>* * *
На фронт он ехал через Москву. Подъезжая к столице, сумел в нужном месте и в нужное время выбросить в окно письмо-треуголку, адресованное хорошему другу мамы Николаю Ивановичу Харджиеву (1903—1996). Письмо это чудом и вовремя попало в руки адресата. Н. И. Харджиев в сопровождении И. Н. Томашевской (жены известного литературоведа) отыскал воинский эшелон, стоявший на запасном пути. Пробегая вдоль вагонов-теплушек и выкрикивая имя Гумилёва, они наконец нашли Льва и снабдили его теплыми вещами и деньгами. Тогда же у них состоялся и разговор о пассионарности. Другу матери Гумилёв сказал: «Из всех моих лишений тягчайшим была оторванность от науки и научной академической жизни». Знал бы тогда Лев, сколько ему еще придется страдать от этой самой «академической науки»…

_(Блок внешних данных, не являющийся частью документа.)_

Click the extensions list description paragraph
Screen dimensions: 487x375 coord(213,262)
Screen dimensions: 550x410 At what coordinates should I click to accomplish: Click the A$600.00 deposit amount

Пока поезд дожидался отправки, Гумилёв сумел дозвониться еще до одного московского знакомого — В. Е. Ардова (он привез изголодавшемуся солдату буханку хлеба) и известного писателя В. Б. Шкловского: ему Лев передал рукопись стихотворной драмы о Чингисхане в надежде, что ее удастся напечатать в связи с 25-летним юбилеем Монгольской Народной Республики. Увы, Шкловский ничего не сделал для продвижения выстраданного литературного и драматического детища молодого поэта (вероятно, испугался), впервые оно было напечатано лишь в 2004 году.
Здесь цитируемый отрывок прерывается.